◆ **Exercise**:
Give the number of lines in the records below that hold "screenshot"; nothing else is needed.

◆ **Material supplied**:

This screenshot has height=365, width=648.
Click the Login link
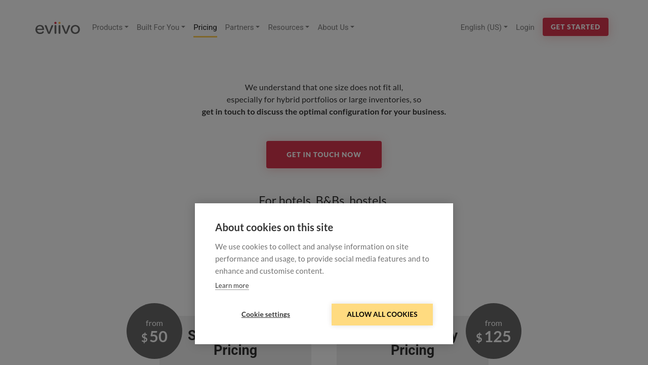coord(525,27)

* * *

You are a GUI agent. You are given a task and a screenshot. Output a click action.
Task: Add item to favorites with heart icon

◆ **Finished exercise**:
2